Being a big fan of a number of earlier Carpenter movies, including ASSAULT ON PRECINCT 13, HALLOWEEN, THE FOG, ESCAPE FROM NEW YORK, THE THING (his masterpiece, I’d argue), and BIG TROUBLE IN LITTLE CHINA (criminally neglected on release), while still enjoying a few of his minor efforts, such as PRINCE OF DARKNESS and THEY LIVE, it’s difficult to reconcile that the same director helmed the desultory JOHN CARPENTER’S VILLAGE OF THE DAMNED. If the stories are true from Carpenter, his wife/producer Sandy King, and members of the cast that Universal took the movie away from Carpenter and hacked it into incoherence, that’s one thing. But no amount of poor editing can disguise the fact that basic elements of the production simply don’t work, further hindered by a director seemingly on auto-pilot. To be fair, if Carpenter didn’t have final cut: the editing is atrocious.
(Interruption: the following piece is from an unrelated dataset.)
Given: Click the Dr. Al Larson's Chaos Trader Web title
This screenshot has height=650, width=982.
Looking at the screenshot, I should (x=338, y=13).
Things just happen in JOHN CARPENTER’S VILLAGE OF THE DAMNED, and people come and go, and we don’t know who they are, or why they’re doing the things they’re doing. Mark Hamill’s Reverend George character is the best example; he’s introduced as a fussy eccentric who demands finger-paints from Kozlowski at the school fair; later he offers comfort for pregnant virgin Salenger...and then he disappears. We forget about him completely until he shows up out of the blue in a scene with a rifle, hiding in the bushes, ready to kill alien child Haun. What motivated that desperate act? Carpenter usually has a thing or two to say about religion in his movies, but here...we have no idea what Hamill is doing or why. JOHN CARPENTER’S VILLAGE OF THE DAMNED’s characters are all vague blips who pop up only to satisfy already shaky plot points (years are supposed to be passing with the kids, but you never feel it); none of them are fleshed out enough for the viewer to care what happens to them. For instance: why, exactly, is Reeve considered the most fair, wise, intelligent man in town, capable of taking on the alien children? Because he’s a doctor? If anything, it’s because he got top billing, that’s why, because the movie never shows him excelling at any of those high-falutin’ traits (JOHN CARPENTER’S VILLAGE OF THE DAMNED’s biggest unintended joke is that the townspeople are just as anonymous and drained of interest as their alien counterparts).

We don’t even get a sense of a realistic physical space with the town of Midwich — something Carpenter was so good at doing in his earlier movies, whether they’re the fictional towns in HALLOWEEN or THE FOG, or real cities transformed into nightmares (ESCAPE FROM NEW YORK, BIG TROUBLE IN LITTLE CHINA, THEY LIVE), or isolated enclosures that become entire worlds for their beleaguered inhabitants (ASSAULT ON PRECINCT 13, THE THING, PRINCE OF DARKNESS). Midwich by comparison has no distinguishing characteristics, other than the familiar Inverness, California location work (from Carpenter’s previous THE FOG). It doesn’t feel small, or isolated...or anything; its parts don’t seem to fit together, so how can the fuzzy characters appear to believably inhabit it? If one of Carpenter’s key abilities in his earlier movies was to create a credible physical environment in which his characters suddenly become trapped, he fails utterly to achieve that in JOHN CARPENTER’S VILLAGE OF THE DAMNED, in a standard sci-fi invasion story that demands at the very least such a milieu (he can’t even best the original in creating such a space; compare the two movie versions during the first scenes where the army tries to find out where the “no go” line is that surrounds the village — where director Wolf Rilla creates palpable puzzlement and suspense, Carpenter flubs with a chintzy couple of soldier uniforms, some cows, and an asphalt farm road out in the middle of nowhere that doesn’t look like its within 50 miles of any tiny village).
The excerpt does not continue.